**提示文:**
***
2015年5月24日
明治22年(1889)2月11日、大日本帝国憲法発布の日の朝、文部大臣森有礼(ありのり)(薩摩出身、41歳)は、永田町大臣官邸において、長州出身西野文太郎(23歳)に暗殺された。凶器は出刃包丁であった。西野はその場で警護の者によって仕込み杖で斬り殺された。
その西野文太郎の遺書とも言うべき2月8日付の父親、母親、そして弟妹への手紙が、驚くべきことに、事件直後の3月11日に出版された「刺客西野文太郎の伝」に掲載されている。
この出版の背景には、「国家の柱石、教育家の泰斗たる森大臣に不義非道なる刃を加えたる兇徒西野文太郎」とされているものの、暗殺者西野への発行人の共感があったことが推察される。
同書には「精神一到何事か成らざらんとは古聖の言なり。西野文太郎は恒にこの言を服膺し身は野に在ると官に在るとを問わず専ら攻学に意を注ぎ……其の読む所の書と云えば維新前後勤王愛国の為に忠死したる人々の遺書にあらざれば、近頃熱心に学び始めたるドイツ学の初歩なりしという。殊に同人の好んで読みたるは故吉田松陰の遺稿なる武教講録にて三度の食を廃することあるもこれが講読を廃したることなしとかや」「西野は勤王愛国の精神に富み、かつ将来なすあるの大志を抱きながら」などと西野が各所で持ち上げられている。
***
**取り組む課題:**
1: 提示文のうち「同書には「精神一到何事か成ら」から「が各所で持ち上げられている。」までの部分を、一字一句違えずに書き写してください。
2: 森有礼暗殺を扱った文章の続きを、最後の文の後から書き進めてもらえますか?
記録はこの作業とは関わりがありません。
***
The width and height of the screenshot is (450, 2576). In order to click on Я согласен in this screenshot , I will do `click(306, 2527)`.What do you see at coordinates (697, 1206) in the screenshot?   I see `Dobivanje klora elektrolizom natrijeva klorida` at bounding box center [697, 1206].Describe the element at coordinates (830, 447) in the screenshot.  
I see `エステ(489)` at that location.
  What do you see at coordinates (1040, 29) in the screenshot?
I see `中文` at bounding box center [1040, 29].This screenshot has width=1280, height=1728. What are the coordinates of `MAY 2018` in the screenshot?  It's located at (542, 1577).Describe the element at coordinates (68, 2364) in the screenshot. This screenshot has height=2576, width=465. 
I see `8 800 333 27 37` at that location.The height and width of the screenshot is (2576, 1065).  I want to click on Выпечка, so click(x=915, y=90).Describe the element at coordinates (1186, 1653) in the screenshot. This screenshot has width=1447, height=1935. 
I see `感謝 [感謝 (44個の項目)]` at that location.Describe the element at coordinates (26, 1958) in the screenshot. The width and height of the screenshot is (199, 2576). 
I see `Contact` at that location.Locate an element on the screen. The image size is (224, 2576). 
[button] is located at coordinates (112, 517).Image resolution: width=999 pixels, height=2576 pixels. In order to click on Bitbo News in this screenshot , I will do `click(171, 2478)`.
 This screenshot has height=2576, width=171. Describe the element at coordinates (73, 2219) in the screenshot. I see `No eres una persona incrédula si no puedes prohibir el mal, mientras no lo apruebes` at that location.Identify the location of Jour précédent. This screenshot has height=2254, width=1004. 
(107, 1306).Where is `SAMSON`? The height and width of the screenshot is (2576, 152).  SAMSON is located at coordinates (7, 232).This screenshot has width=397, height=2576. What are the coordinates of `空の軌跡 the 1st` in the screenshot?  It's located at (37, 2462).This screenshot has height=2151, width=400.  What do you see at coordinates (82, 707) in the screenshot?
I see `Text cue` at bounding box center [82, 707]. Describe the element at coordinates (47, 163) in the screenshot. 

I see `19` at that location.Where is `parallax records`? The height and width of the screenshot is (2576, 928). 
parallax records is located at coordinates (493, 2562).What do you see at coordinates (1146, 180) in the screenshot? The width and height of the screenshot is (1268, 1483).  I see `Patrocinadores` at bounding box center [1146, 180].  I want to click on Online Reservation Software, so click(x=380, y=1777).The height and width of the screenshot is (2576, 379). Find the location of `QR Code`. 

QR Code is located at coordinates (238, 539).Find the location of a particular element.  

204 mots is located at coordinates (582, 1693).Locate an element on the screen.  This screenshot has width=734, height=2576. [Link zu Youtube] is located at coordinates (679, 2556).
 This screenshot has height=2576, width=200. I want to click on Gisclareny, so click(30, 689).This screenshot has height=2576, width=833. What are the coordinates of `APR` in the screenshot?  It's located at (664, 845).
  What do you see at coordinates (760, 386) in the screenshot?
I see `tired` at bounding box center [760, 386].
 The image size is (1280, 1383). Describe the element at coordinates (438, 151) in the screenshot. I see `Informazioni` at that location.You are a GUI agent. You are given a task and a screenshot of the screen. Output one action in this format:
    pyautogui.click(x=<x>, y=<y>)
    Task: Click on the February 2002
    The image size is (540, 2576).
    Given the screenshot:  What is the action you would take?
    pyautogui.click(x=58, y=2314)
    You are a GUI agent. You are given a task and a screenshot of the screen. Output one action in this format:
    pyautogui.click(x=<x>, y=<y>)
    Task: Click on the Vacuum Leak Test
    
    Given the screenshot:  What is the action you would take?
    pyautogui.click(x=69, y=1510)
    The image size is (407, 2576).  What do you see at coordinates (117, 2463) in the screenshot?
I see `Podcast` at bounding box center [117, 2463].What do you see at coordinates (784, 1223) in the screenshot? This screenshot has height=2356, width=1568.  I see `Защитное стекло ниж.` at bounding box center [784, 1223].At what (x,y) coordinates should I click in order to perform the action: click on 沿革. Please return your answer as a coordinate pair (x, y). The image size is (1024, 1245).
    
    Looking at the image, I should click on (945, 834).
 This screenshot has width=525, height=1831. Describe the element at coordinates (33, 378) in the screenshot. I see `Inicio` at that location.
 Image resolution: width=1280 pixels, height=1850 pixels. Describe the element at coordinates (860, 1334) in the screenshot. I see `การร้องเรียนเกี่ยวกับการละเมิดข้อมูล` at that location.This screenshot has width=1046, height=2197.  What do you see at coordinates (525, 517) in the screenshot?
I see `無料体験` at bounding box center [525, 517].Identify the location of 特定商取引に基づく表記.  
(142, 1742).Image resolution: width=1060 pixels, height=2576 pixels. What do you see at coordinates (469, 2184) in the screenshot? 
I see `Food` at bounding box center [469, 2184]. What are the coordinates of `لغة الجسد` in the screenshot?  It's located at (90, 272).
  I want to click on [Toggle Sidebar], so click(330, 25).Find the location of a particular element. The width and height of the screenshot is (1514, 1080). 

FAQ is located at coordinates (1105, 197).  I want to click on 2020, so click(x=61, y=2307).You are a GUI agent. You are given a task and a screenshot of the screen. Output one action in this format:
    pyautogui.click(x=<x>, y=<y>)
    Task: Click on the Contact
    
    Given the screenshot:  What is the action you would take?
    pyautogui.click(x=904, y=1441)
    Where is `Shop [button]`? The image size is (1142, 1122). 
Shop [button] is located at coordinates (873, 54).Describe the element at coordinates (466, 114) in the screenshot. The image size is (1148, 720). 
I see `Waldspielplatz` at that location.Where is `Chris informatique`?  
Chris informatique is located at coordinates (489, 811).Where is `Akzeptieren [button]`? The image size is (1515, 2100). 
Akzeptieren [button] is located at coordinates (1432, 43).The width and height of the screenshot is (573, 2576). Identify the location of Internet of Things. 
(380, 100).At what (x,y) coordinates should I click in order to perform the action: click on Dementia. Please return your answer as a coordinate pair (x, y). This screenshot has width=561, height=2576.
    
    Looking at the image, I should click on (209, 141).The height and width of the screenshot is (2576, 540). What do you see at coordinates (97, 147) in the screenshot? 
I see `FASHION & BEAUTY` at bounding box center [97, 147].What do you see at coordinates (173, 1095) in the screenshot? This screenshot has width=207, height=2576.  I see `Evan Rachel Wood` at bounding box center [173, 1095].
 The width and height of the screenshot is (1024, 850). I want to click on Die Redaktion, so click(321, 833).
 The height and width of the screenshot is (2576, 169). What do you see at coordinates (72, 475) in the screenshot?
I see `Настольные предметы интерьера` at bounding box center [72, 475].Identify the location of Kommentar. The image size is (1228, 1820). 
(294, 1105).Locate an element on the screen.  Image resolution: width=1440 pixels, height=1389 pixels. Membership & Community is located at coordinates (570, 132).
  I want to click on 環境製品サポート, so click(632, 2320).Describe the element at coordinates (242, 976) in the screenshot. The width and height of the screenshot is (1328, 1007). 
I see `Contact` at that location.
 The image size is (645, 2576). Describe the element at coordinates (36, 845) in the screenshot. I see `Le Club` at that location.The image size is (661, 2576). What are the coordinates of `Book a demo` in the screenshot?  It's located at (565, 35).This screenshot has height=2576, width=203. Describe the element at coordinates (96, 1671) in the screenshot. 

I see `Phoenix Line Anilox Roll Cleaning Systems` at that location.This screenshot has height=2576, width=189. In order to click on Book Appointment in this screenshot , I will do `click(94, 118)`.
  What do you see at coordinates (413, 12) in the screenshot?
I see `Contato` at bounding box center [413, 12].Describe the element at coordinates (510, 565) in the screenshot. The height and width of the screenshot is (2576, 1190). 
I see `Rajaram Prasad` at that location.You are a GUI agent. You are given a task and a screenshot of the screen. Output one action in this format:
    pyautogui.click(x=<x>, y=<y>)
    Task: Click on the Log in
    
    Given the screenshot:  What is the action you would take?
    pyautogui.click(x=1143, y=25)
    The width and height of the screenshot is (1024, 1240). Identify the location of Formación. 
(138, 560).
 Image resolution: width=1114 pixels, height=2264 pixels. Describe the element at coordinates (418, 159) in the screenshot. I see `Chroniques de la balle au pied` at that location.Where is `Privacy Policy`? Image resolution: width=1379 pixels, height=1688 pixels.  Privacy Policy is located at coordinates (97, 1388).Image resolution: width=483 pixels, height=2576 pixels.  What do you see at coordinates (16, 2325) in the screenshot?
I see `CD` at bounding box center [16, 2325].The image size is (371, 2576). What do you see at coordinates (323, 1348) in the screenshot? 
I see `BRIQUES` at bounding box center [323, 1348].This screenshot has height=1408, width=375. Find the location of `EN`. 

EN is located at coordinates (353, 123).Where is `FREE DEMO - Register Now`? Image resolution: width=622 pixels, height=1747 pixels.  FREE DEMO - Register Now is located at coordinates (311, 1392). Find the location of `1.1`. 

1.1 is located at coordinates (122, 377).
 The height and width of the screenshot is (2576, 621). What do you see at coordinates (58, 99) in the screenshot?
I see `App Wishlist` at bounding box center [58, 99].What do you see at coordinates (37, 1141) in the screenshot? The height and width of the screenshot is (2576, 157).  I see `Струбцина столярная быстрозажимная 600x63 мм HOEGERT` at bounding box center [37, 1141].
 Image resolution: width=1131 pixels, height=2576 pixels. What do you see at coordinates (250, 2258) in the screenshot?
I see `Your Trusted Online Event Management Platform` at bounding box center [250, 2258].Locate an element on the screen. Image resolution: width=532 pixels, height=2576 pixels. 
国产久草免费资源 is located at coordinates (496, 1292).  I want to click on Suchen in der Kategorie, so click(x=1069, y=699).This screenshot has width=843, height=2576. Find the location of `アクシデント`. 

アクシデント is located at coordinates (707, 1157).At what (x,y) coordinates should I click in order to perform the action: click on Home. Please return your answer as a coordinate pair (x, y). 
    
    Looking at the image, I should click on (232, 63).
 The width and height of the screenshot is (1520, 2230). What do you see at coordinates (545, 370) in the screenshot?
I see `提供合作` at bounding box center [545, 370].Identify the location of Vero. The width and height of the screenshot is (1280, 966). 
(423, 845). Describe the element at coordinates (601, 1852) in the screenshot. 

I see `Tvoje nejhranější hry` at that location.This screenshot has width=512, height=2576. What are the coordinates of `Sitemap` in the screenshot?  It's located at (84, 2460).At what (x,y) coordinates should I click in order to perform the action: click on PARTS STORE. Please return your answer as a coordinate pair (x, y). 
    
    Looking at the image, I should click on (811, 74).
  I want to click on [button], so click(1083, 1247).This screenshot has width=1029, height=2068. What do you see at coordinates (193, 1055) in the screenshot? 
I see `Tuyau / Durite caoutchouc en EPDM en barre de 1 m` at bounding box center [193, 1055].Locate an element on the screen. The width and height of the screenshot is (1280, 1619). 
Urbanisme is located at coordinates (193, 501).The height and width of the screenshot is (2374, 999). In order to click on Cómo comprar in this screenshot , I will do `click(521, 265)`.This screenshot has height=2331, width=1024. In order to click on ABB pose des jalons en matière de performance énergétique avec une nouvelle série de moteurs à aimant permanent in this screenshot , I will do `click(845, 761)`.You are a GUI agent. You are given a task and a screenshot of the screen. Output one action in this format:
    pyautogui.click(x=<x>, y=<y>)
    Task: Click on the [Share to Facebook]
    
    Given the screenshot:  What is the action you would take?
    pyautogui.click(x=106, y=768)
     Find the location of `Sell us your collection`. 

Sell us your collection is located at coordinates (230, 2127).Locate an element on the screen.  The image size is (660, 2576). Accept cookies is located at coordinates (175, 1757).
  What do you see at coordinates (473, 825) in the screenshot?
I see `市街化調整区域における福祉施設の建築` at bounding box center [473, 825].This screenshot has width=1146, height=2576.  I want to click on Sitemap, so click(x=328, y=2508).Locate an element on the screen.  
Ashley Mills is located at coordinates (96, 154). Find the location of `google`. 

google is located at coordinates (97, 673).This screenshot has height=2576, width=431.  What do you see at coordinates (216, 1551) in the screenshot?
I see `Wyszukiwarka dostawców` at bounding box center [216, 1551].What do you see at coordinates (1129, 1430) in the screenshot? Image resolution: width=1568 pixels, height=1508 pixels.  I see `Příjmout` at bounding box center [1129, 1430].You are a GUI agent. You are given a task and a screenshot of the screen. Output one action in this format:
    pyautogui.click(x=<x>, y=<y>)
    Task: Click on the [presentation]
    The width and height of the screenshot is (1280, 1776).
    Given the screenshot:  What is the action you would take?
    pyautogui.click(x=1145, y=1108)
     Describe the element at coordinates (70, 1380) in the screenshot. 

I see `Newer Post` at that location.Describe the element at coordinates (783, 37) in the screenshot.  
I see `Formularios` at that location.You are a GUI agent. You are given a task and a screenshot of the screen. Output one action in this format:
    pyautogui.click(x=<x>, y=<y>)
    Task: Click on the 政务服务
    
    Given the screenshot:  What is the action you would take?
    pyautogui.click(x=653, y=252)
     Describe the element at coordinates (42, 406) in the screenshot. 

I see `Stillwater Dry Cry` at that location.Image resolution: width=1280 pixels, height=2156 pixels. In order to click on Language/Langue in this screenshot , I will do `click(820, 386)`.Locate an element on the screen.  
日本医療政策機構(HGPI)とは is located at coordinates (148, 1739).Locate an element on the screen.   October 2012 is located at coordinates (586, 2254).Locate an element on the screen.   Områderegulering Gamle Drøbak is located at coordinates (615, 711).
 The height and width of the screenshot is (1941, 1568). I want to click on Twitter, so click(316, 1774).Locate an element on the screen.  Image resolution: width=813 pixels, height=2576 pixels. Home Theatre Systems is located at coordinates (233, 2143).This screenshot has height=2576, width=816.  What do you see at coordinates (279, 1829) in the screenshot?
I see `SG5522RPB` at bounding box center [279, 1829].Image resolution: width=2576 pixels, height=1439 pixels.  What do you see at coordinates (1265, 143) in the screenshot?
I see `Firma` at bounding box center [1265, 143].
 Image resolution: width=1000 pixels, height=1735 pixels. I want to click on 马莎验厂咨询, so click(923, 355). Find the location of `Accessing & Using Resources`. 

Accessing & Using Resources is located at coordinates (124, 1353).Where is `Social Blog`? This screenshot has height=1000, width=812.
***
**本演習の解答:**
1:
同書には「精神一到何事か成らざらんとは古聖の言なり。西野文太郎は恒にこの言を服膺し身は野に在ると官に在るとを問わず専ら攻学に意を注ぎ……其の読む所の書と云えば維新前後勤王愛国の為に忠死したる人々の遺書にあらざれば、近頃熱心に学び始めたるドイツ学の初歩なりしという。殊に同人の好んで読みたるは故吉田松陰の遺稿なる武教講録にて三度の食を廃することあるもこれが講読を廃したることなしとかや」「西野は勤王愛国の精神に富み、かつ将来なすあるの大志を抱きながら」などと西野が各所で持ち上げられている。

2:
森有礼は英語国語化の主張、契約書締結結婚などに象徴される極端な欧化主義者であり、事件直前には、事実かどうか疑問視されているが、伊勢神宮ですだれをステッキで上げたり、拝殿に土足で上がったりする不敬事件を起こしたとされていたのである。
さて、筆者は映画「日本橋(玉三郎、高橋恵子)」→原作の泉鏡花「日本橋」→当時の日本橋を知ろうとの小村雪岱「日本橋檜物町」、長谷川時雨「旧聞日本橋」という経過をたどって国立国会図書館「近代デジタルライブラリー」にある本書に至った。PDF形式というのであろうか、当時出版されたものの写真版である。文章は変体仮名が使われており、手紙は候文である。まずは一般にはなかなかお眼にかかれるものではないであろうから、テロリストの家族あての遺書がいかなるものなのか、読みやすく書き直して披露させていただこう。
(文太郎 父に送りし書)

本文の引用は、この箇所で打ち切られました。